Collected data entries

....

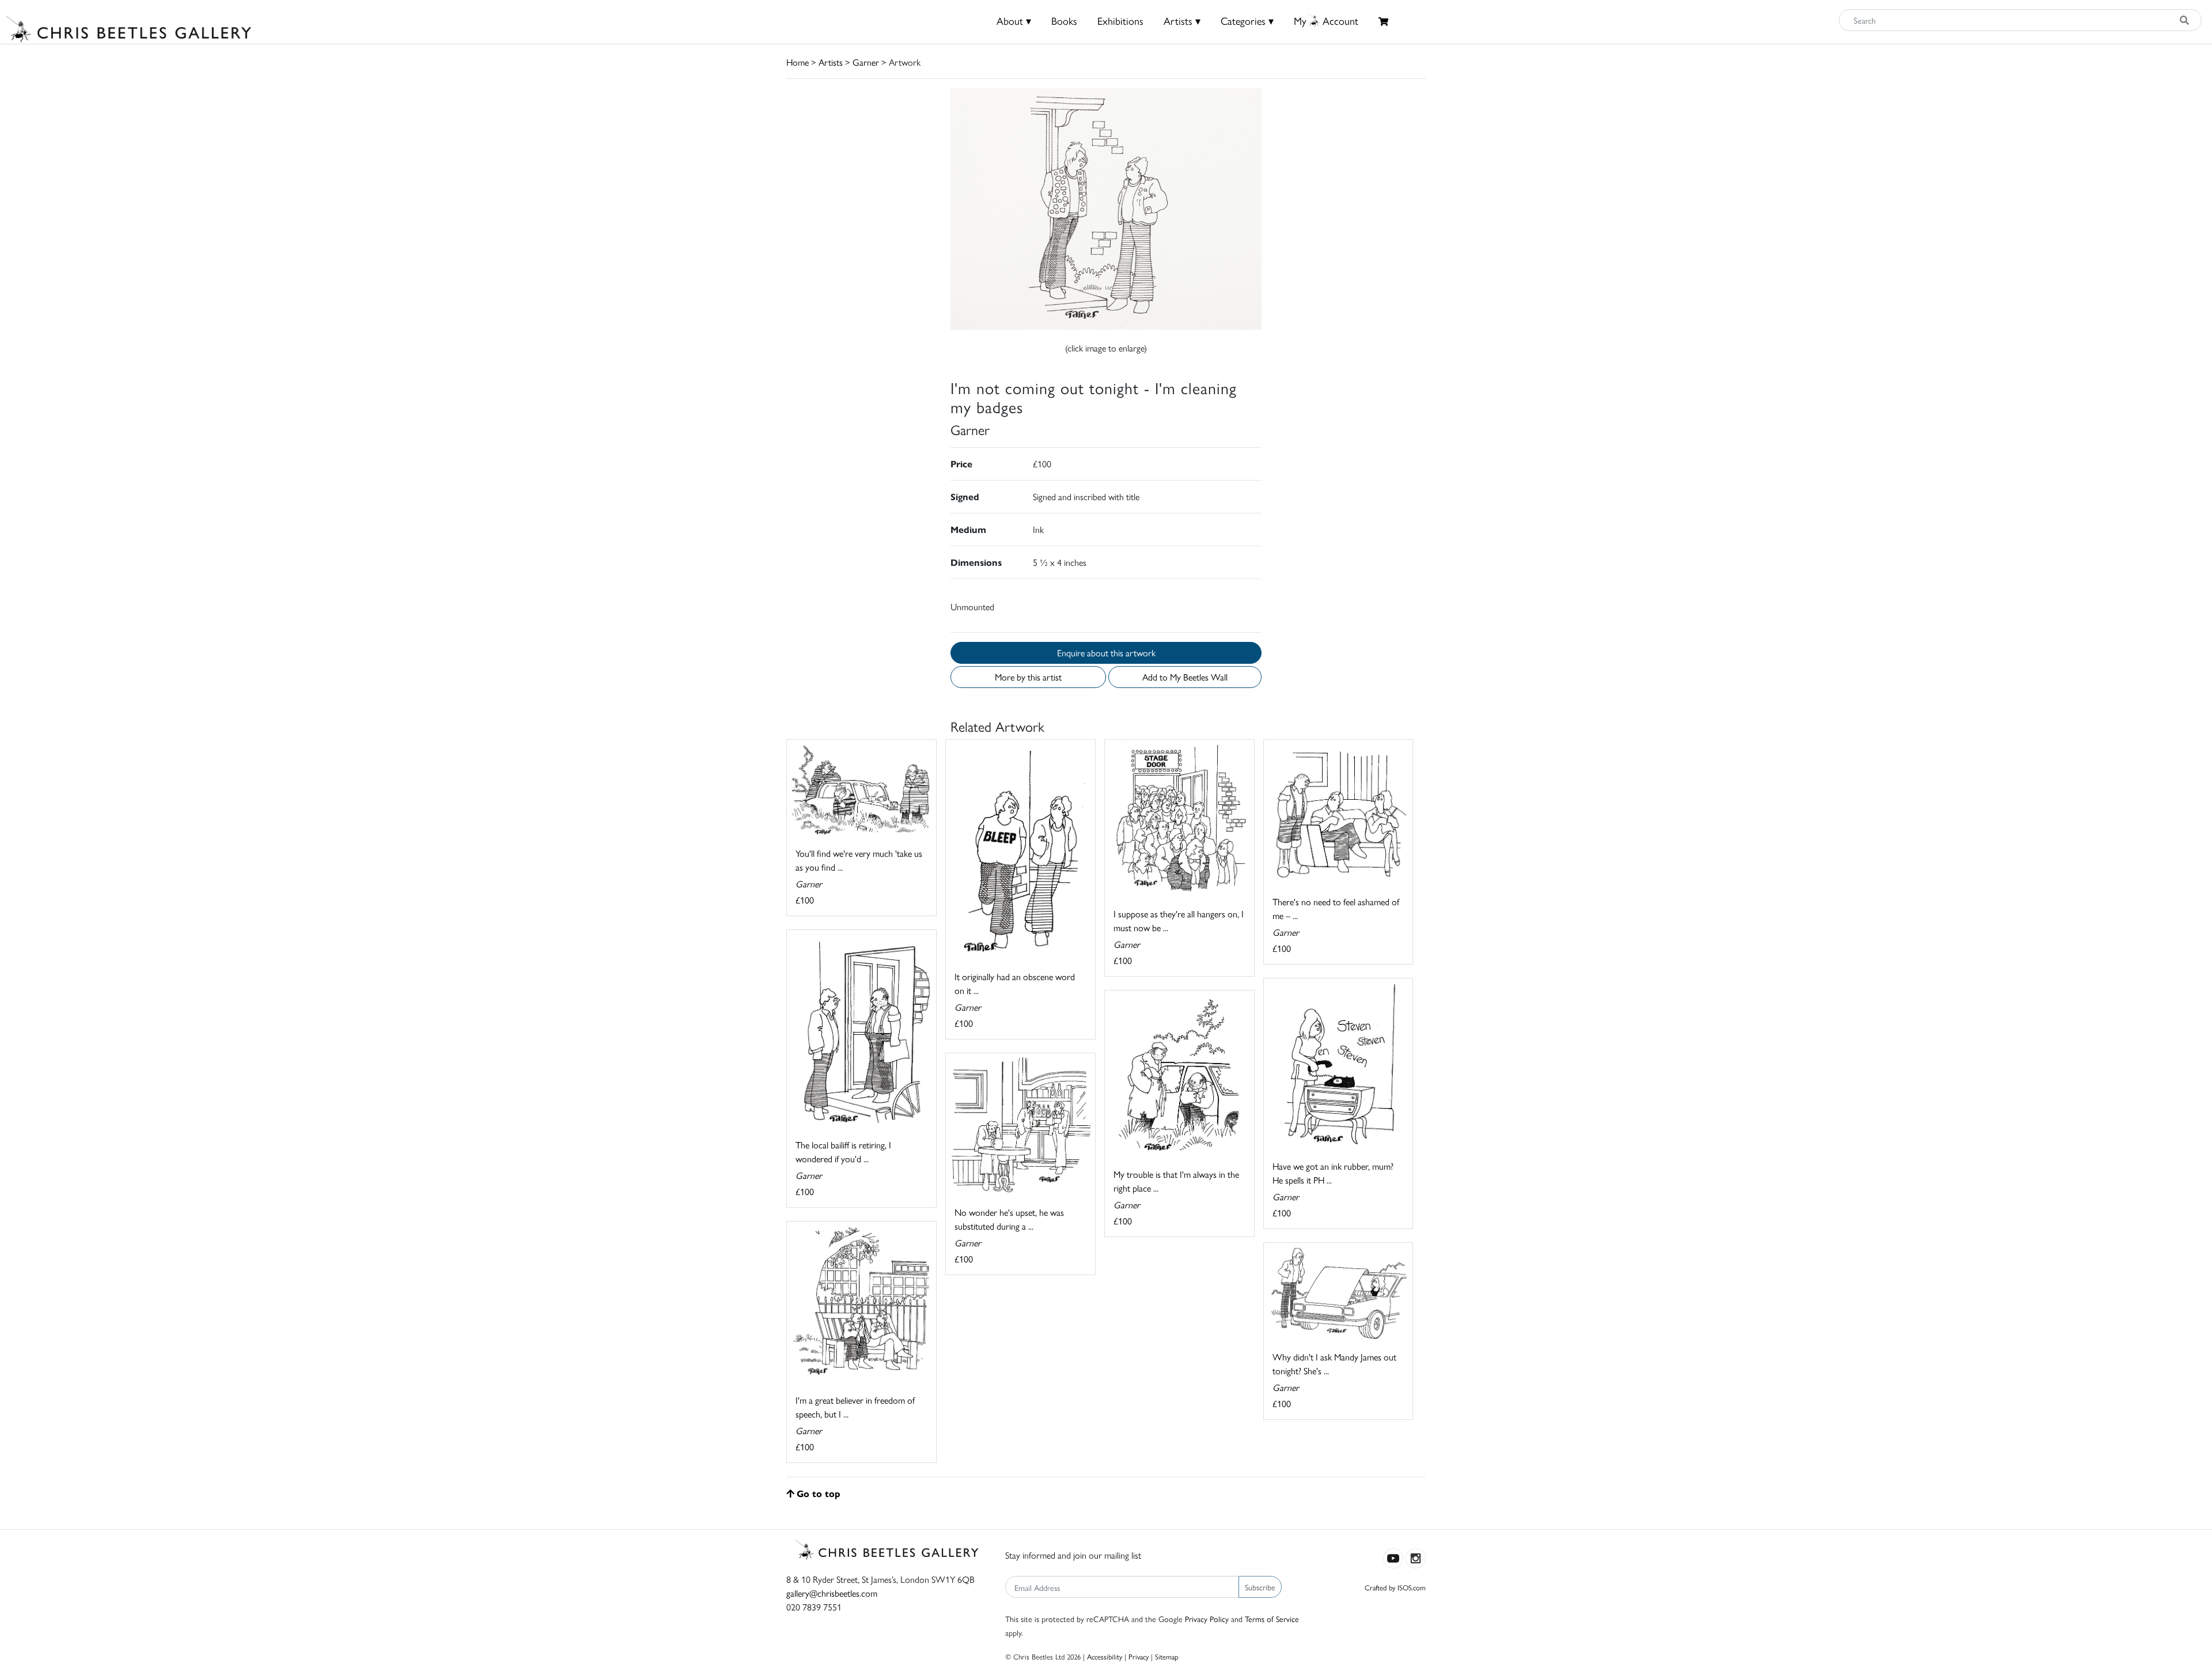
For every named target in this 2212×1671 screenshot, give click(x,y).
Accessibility (1104, 1656)
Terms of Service (1272, 1618)
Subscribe (1260, 1587)
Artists (831, 62)
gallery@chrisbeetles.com (831, 1593)
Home (797, 62)
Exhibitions (1120, 20)
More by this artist (1028, 676)
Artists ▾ (1182, 20)
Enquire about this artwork (1106, 652)
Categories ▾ (1247, 20)
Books (1064, 20)
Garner (866, 62)
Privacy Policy (1207, 1618)
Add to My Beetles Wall (1185, 676)
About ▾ (1014, 20)
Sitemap (1167, 1656)
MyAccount (1326, 20)
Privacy (1138, 1656)
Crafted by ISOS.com (1395, 1587)
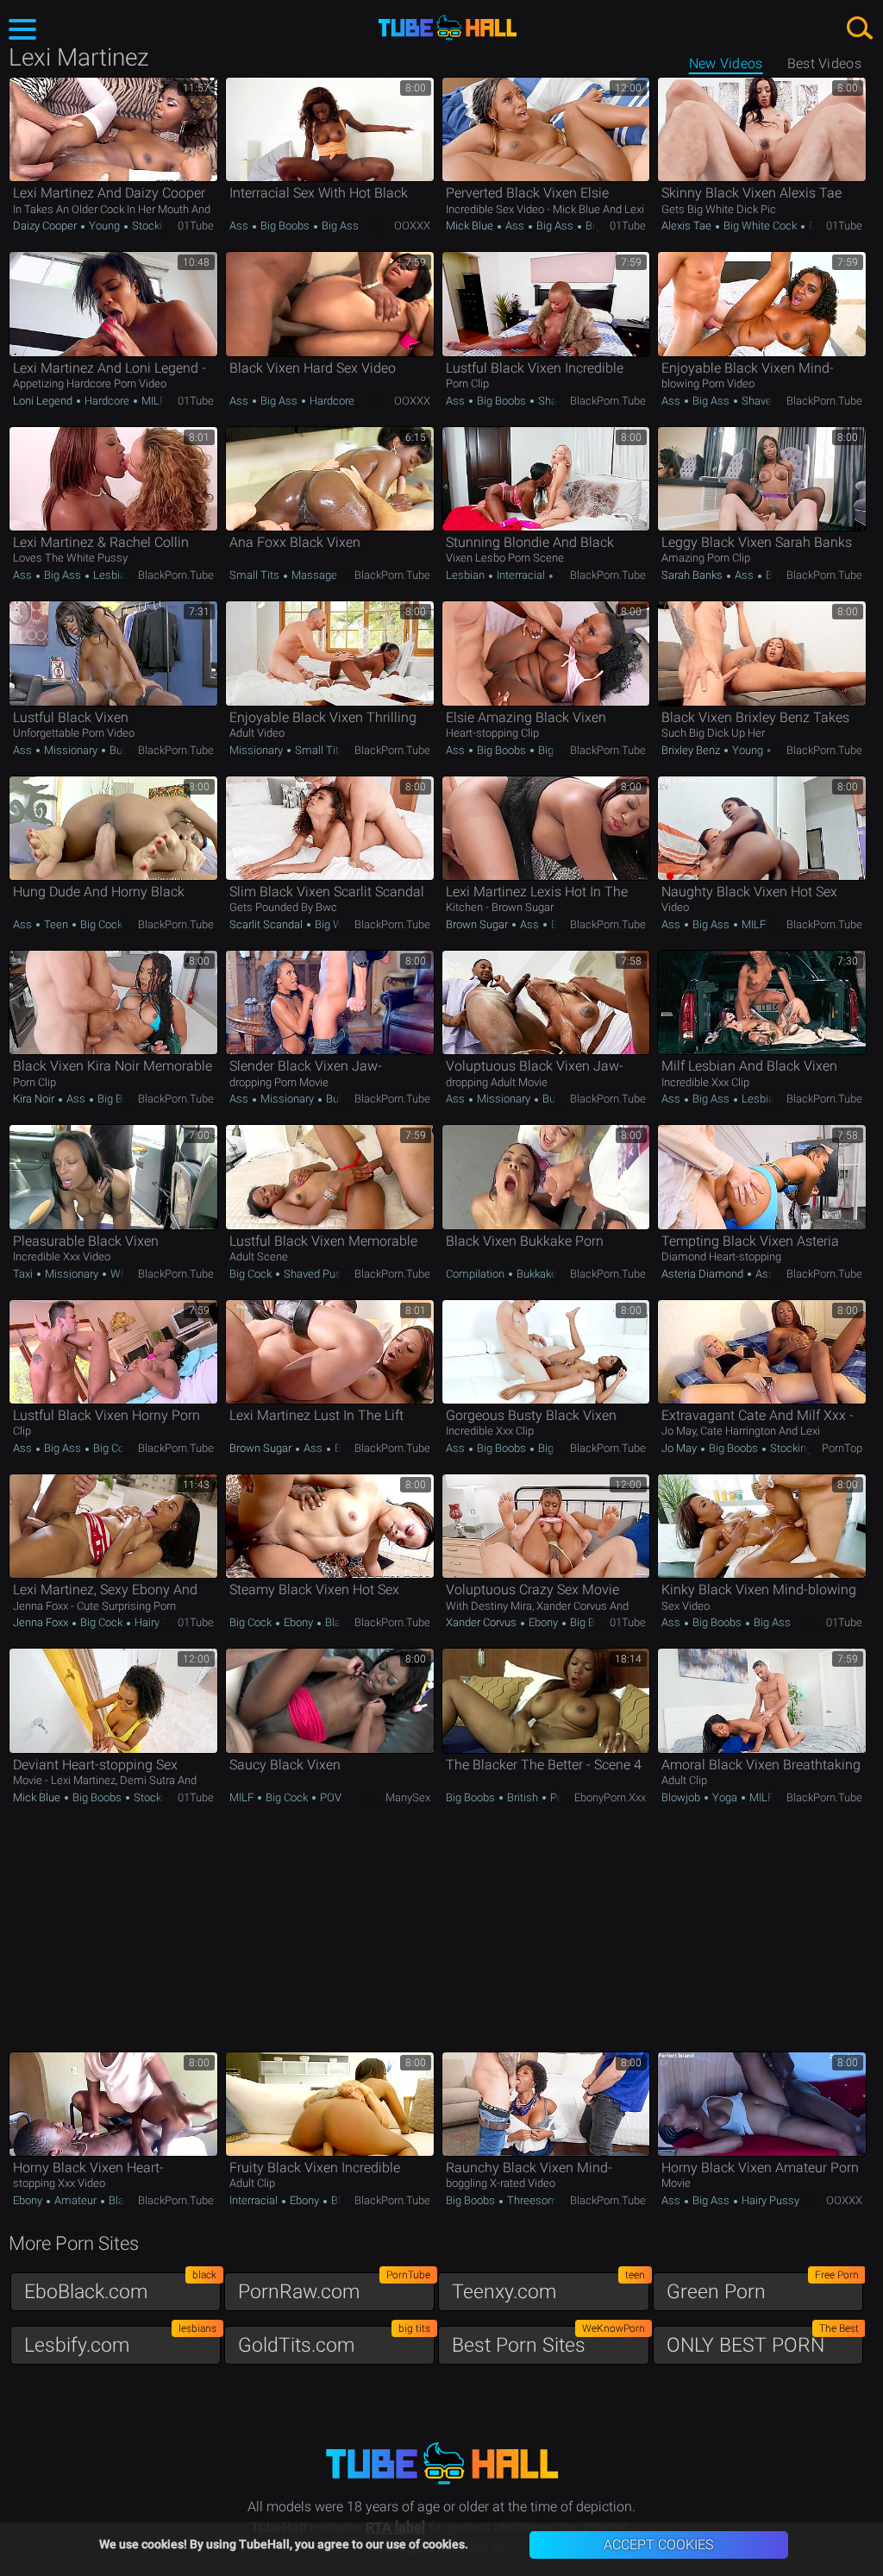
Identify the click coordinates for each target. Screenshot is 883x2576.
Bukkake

....

__HOW TO COMPLETE THIS TASK__
Without any pictures, reproduce exactly the lines from the line that contains "Artists (831, 62)" to the end of the entries above, both ends included.

__SOLUTION FOR THIS PROBLEM__
Artists (831, 62)
gallery@chrisbeetles.com (831, 1593)
Home (797, 62)
Exhibitions (1120, 20)
More by this artist (1028, 676)
Artists ▾ (1182, 20)
Enquire about this artwork (1106, 652)
Categories ▾ (1247, 20)
Books (1064, 20)
Garner (866, 62)
Privacy Policy (1207, 1618)
Add to My Beetles Wall (1185, 676)
About ▾ (1014, 20)
Sitemap (1167, 1656)
MyAccount (1326, 20)
Privacy (1138, 1656)
Crafted by ISOS.com (1395, 1587)
Identify the click coordinates for each target. Screenshot is 883x2576.
Bukkake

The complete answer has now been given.